- North Franklin North Franklin
- Coordinates: 45°18′28″N 70°39′40″W﻿ / ﻿45.30778°N 70.66111°W
- Country: United States
- State: Maine
- County: Franklin

Area
- • Total: 508.1 sq mi (1,315.9 km^{2})
- • Land: 499.3 sq mi (1,293.2 km^{2})
- • Water: 8.8 sq mi (22.7 km^{2})
- Elevation: 2,366 ft (721 m)

Population (2020)
- • Total: 41
- • Density: 0.082/sq mi (0.032/km^{2})
- Time zone: UTC−5 (Eastern (EST))
- • Summer (DST): UTC−4 (EDT)
- ZIP Codes: 04936 (Eustis) 04970 (Rangeley)
- Area code: 207
- FIPS code: 23-51400
- GNIS feature ID: 582632

= North Franklin, Maine =

North Franklin is an unorganized territory in Franklin County, Maine, United States. The population was 41 at the 2020 census. The territory consists of 13 townships and three gores, namely Lang, Davis, Tim Pond, Stetsontown, Jim Pond, Alder Stream, Seven Ponds, Kibby, Chain of Ponds, Massachusetts Gore, Coburn Gore, Skinner, Merrill Strip, Lowelltown, Gorham Gore, and Beattie.

==Geography==
According to the United States Census Bureau, the unorganized territory has a total area of 508.1 square miles (1,315.9 km^{2}), of which 499.3 square miles (1,293.2 km^{2}) is land and 8.8 square miles (22.7 km^{2}) (1.72%) is water.

The territory includes all areas north and west of Eustis, Coplin Plantation, Dallas Plantation and the town of Rangeley. Most of this area has never been organized. The only exception is the former Lang Plantation, which surrendered its organization in 1935.

==Demographics==

As of the census of 2000, there were 41 people, 17 households, and 12 families residing in the unorganized territory. The population density was 0.1 PD/sqmi. There were 281 housing units at an average density of 0.6 /sqmi. The racial makeup of the unorganized territory was 92.68% White and 7.32% Black or African American.

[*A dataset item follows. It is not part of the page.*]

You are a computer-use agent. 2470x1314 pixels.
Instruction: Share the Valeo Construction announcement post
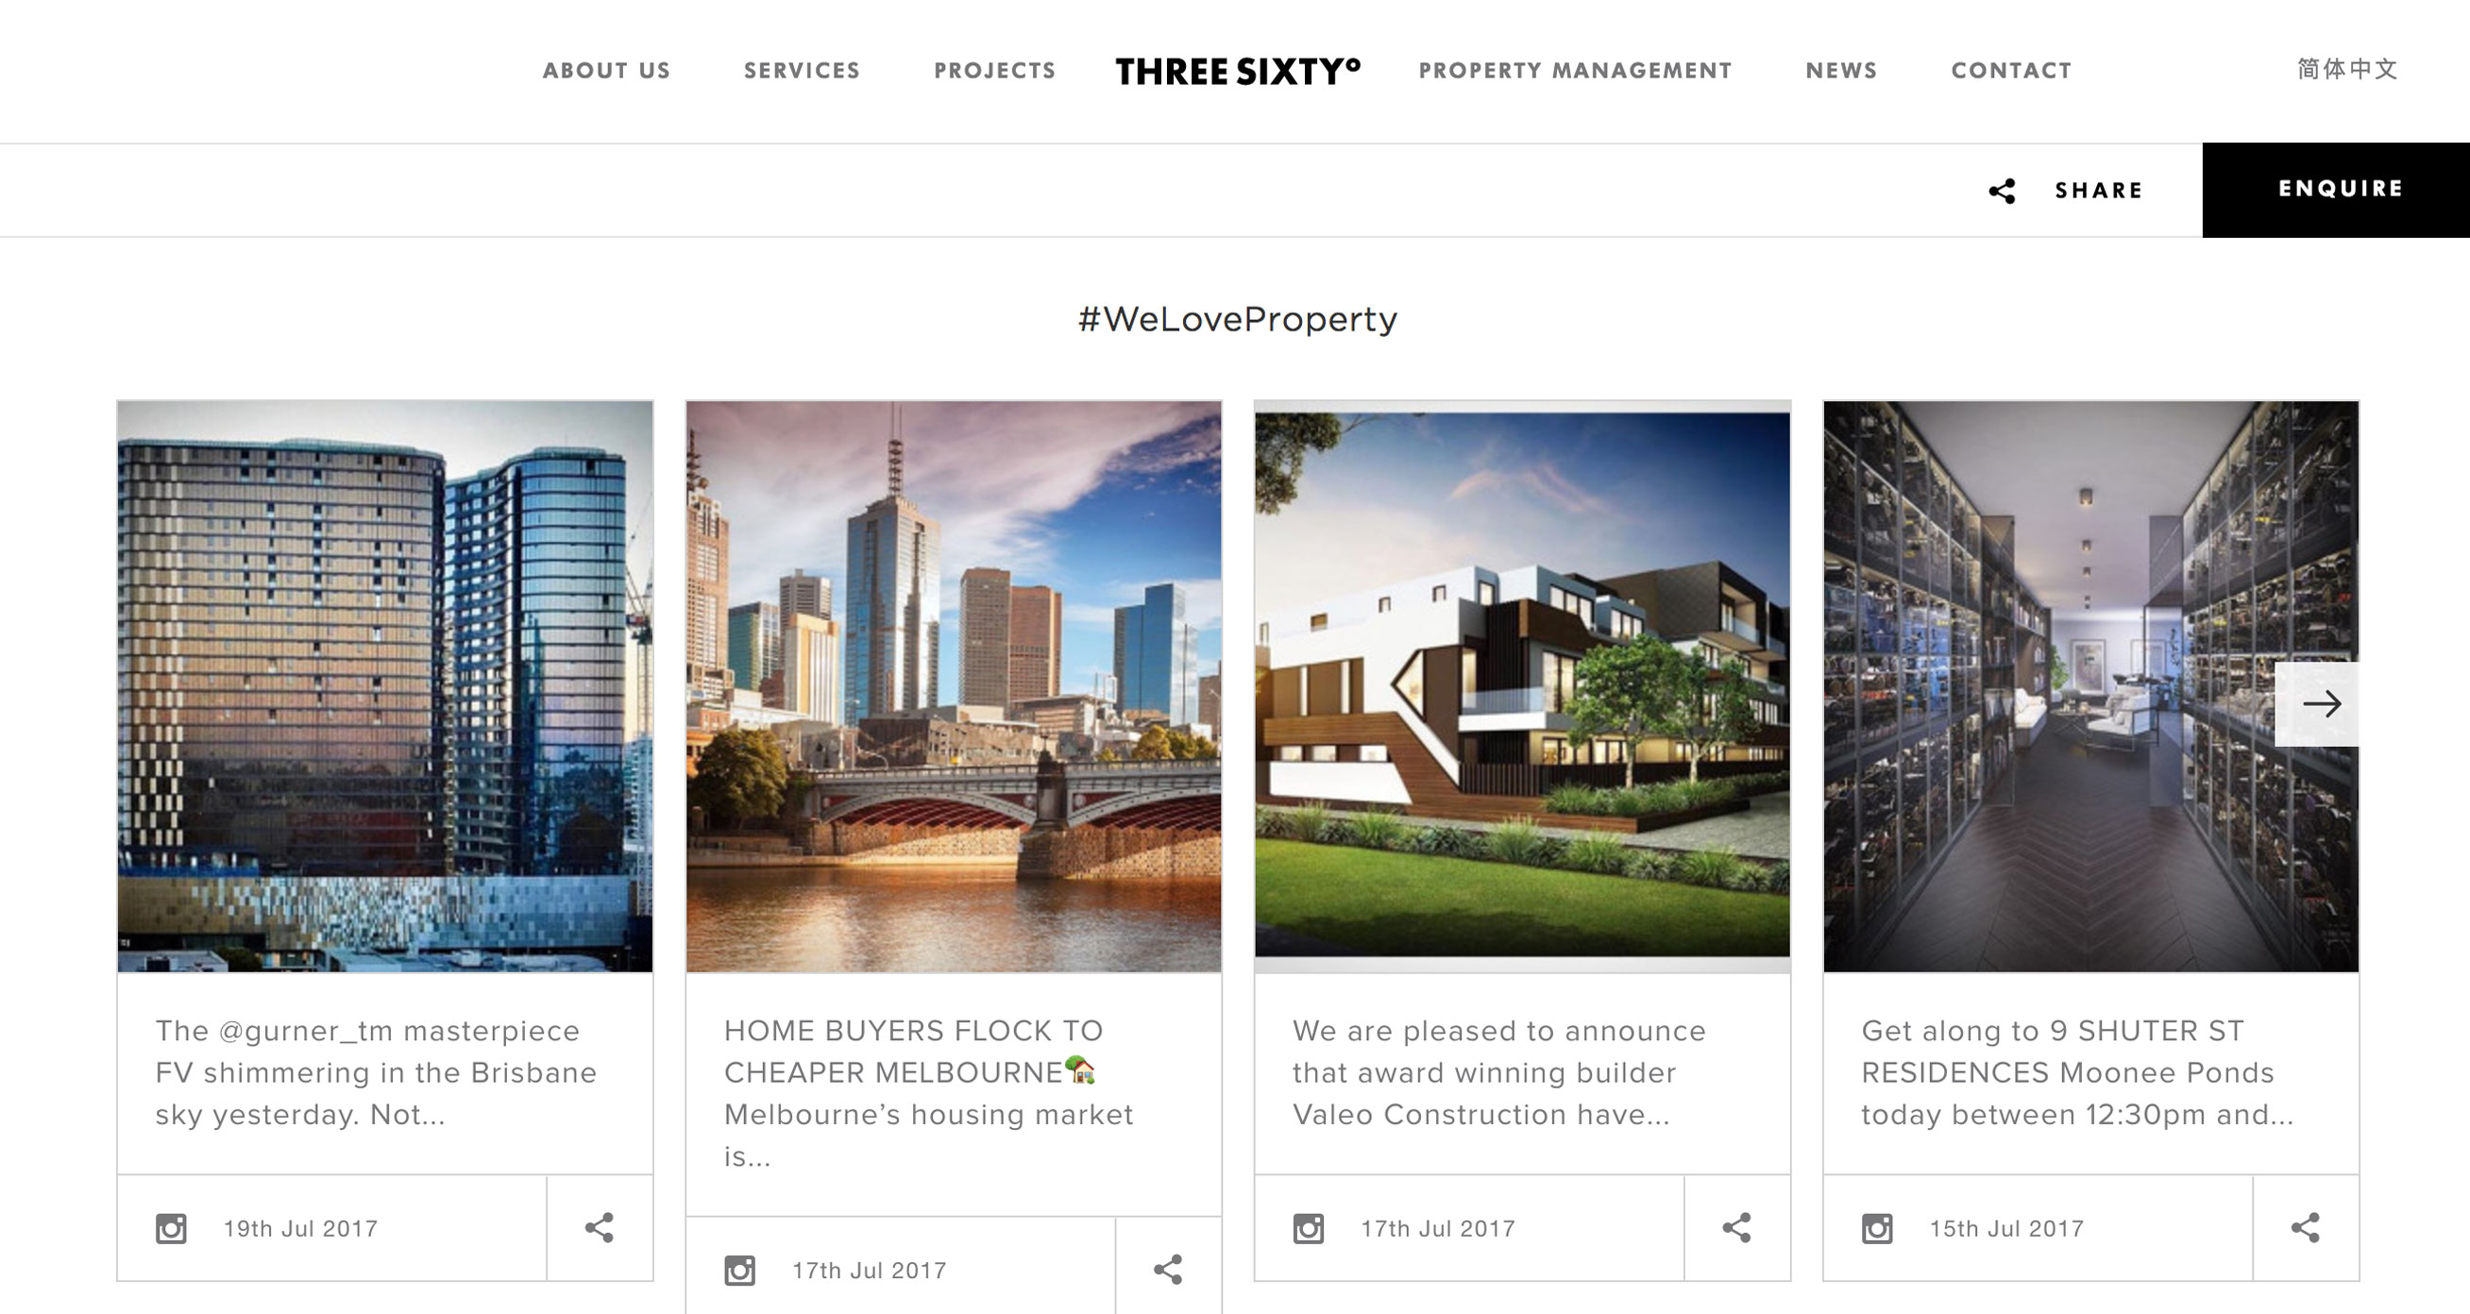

There were 17 households, out of which 29.4% had children under the age of 18 living with them, 58.8% were married couples living together, 5.9% had a female householder with no husband present, and 29.4% were non-families. 29.4% of all households were made up of individuals, and 23.5% had someone living alone who was 65 years of age or older. The average household size was 2.41 and the average family size was 2.83.

In the unorganized territory the population was spread out, with 26.8% under the age of 18, 2.4% from 18 to 24, 29.3% from 25 to 44, 26.8% from 45 to 64, and 14.6% who were 65 years of age or older. The median age was 41 years. For every 100 females, there were 105.0 males. For every 100 females age 18 and over, there were 114.3 males.

The median income for a household in the unorganized territory was $26,250, and the median income for a family was $28,750. Males had a median income of $46,250 versus $0 for females. The per capita income for the unorganized territory was $15,670. There were 20.0% of families and 10.0% of the population living below the poverty line, including no under eighteens and none of those over 64.

Historical population
| Census | Pop. | Note | %± |
| 1970 | 60 |  | — |
| 1980 | 28 |  | −53.3% |
| 1990 | 21 |  | −25.0% |
| 2000 | 41 |  | 95.2% |
| 2010 | 61 |  | 48.8% |
| 2020 | 41 |  | −32.8% |
U.S. Decennial Census

==Education==
The Maine Department of Education is responsible for school assignments in unorganized territories. As of 2025 it assigns "Coburn Gore" to the Stratton School (PreK-8 school of Eustis Public Schools) and Rangeley Lakes Regional School (PreK-12 school) in Rangeley.